Let's simulate a scenario where we're evaluating different TTS models. We'll create audio samples with characteristics typical of TTS outputs.

In [None]:
# Simulate speech-like signals using formants
def create_speech_like_signal(duration, sample_rate, formants, amplitudes, add_prosody=True):
    """Create a simplified speech-like signal with formants."""
    t = np.linspace(0, duration, int(sample_rate * duration), False)
    signal = np.zeros_like(t)

    for formant, amp in zip(formants, amplitudes):
        if add_prosody:
            # Add slight frequency modulation for prosody
            freq_mod = 1 + 0.05 * np.sin(2 * np.pi * 3 * t)
            signal += amp * np.sin(2 * np.pi * formant * freq_mod * t)
        else:
            signal += amp * np.sin(2 * np.pi * formant * t)

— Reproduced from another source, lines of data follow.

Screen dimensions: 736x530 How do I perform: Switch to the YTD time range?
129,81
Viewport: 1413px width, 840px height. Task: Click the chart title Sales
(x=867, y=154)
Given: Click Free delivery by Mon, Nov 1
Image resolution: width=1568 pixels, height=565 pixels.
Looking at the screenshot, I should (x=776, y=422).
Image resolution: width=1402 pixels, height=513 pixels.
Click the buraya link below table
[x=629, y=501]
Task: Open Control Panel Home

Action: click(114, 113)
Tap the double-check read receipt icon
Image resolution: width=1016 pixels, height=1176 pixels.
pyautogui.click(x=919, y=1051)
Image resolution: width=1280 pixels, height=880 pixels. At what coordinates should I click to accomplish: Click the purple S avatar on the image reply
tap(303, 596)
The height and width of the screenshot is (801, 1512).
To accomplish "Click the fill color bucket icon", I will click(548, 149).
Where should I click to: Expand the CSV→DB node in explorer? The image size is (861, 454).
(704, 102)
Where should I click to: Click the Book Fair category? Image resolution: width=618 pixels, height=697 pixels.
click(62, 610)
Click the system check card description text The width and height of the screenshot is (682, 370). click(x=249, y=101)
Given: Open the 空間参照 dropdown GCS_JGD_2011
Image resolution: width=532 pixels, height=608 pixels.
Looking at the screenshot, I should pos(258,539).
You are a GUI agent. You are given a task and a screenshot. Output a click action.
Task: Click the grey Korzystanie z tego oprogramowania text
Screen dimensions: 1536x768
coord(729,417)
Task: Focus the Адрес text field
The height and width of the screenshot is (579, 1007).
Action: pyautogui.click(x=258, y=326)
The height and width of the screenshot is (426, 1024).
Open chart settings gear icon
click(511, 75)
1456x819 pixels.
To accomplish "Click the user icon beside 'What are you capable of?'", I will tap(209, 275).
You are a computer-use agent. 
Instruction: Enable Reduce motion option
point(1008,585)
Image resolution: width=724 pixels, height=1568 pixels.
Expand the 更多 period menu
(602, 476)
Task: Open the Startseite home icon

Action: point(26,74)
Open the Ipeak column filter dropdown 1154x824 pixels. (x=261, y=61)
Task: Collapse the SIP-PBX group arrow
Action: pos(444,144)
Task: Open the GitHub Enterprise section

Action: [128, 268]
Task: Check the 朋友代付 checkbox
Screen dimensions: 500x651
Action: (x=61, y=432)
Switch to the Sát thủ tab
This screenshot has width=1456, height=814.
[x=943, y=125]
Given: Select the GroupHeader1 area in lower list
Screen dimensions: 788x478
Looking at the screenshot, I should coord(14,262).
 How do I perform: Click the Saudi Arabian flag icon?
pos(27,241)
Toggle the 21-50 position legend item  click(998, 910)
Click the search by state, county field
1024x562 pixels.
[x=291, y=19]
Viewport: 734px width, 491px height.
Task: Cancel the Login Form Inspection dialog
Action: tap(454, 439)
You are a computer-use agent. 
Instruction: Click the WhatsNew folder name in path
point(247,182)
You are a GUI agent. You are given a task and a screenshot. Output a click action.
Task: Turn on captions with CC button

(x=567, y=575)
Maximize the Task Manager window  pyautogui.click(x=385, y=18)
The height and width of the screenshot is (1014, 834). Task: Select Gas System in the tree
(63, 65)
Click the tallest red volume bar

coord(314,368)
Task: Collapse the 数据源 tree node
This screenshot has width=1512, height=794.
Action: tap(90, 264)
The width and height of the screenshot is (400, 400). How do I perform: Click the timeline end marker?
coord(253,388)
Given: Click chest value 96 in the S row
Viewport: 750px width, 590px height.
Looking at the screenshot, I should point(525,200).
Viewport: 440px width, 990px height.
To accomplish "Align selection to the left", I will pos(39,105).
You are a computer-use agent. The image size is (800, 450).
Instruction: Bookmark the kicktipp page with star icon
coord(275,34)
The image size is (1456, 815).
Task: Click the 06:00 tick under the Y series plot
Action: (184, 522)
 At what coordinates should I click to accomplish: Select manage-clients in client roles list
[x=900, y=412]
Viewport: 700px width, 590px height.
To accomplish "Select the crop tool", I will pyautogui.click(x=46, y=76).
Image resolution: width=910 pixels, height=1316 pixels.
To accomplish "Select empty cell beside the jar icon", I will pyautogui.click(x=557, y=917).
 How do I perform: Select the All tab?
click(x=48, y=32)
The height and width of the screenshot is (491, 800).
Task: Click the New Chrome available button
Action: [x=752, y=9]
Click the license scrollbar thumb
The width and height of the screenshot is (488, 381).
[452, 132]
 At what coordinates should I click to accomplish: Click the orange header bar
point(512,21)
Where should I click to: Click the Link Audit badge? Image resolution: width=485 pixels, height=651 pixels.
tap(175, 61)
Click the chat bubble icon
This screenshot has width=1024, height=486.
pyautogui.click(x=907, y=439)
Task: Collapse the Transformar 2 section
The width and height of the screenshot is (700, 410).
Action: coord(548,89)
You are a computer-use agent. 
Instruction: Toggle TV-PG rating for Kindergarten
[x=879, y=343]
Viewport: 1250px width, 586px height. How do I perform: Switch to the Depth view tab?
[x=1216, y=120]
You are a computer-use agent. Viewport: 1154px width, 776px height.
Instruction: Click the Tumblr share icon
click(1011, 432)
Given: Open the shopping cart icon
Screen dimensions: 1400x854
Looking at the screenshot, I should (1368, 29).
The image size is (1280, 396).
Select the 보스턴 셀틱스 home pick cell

    # Add envelope for more natural sound
    envelope = np.exp(-t * 0.5) * (1 - np.exp(-t * 20))
    return (signal * envelope).astype(np.float32)


# Reference "speech" - clean signal
formants = [700, 1220, 2600]  # Simplified vowel formants
amplitudes = [1.0, 0.5, 0.3]
reference_speech = create_speech_like_signal(
    2.0, sample_rate, formants, amplitudes, add_prosody=True
)

# TTS Model outputs with varying quality
tts_outputs = {
    "Model A (Premium)": reference_speech
    + 0.02 * np.random.normal(0, 1, len(reference_speech)).astype(np.float32),
    "Model B (Standard)": create_speech_like_signal(
        2.0,
        sample_rate,
        [690, 1200, 2550],  # Slightly shifted formants
        [0.9, 0.4, 0.25],
        add_prosody=True,
    )
    + 0.05 * np.random.normal(0, 1, len(reference_speech)).astype(np.float32),
    "Model C (Basic)": create_speech_like_signal(
        2.0,
        sample_rate,
        [680, 1180, 2500],  # More shifted formants
        [0.8, 0.3, 0.2],
        add_prosody=True,
    )
    + 0.1 * np.random.normal(0, 1, len(reference_speech)).astype(np.float32),
    "Model D (Robotic)": create_speech_like_signal(
        2.0, sample_rate, formants, [0.7, 0.3, 0.1], add_prosody=False
    ),  # No prosody = robotic
}

print("Simulated TTS evaluation scenario:")
print("- Reference: Clean speech-like signal")
print("- Model A: High-quality TTS (minimal artifacts)")
print("- Model B: Standard TTS (some spectral artifacts)")
print("- Model C: Basic TTS (noticeable artifacts)")
print("- Model D: Robotic TTS (monotone, poor prosody)")

In [None]:
# Interactive audio playback for demonstration
print("\n🔊 Listen to the TTS Model Outputs")
print("=" * 50)
print("Click play to hear each model's output:\n")

# Reference audio
print("📌 REFERENCE SPEECH (Ground Truth):")
display(Audio(reference_speech, rate=sample_rate, autoplay=False))

# Model outputs
for model_name, audio in tts_outputs.items():
    print(f"\n🎤 {model_name}:")
    display(Audio(audio, rate=sample_rate, autoplay=False))

    # Show quick stats
    snr_score = snr_metric.calculate(audio, reference_speech)
    print(
        f"   → SNR Score: {snr_score:.3f} | Quality: {'Excellent' if snr_score > 0.9 else 'Good' if snr_score > 0.7 else 'Fair' if snr_score > 0.5 else 'Poor'}"
    )

### 4.1 Using the Experiment Class

GAICo's `Experiment` class provides a streamlined workflow for comparing multiple models.

In [None]:
# Create an Experiment instance
exp = Experiment(
    llm_responses=tts_outputs,  # Using audio data instead of text
    reference_answer=reference_speech,
)

# Ensure output directory exists
output_dir = Path("data/audio")
output_dir.mkdir(parents=True, exist_ok=True)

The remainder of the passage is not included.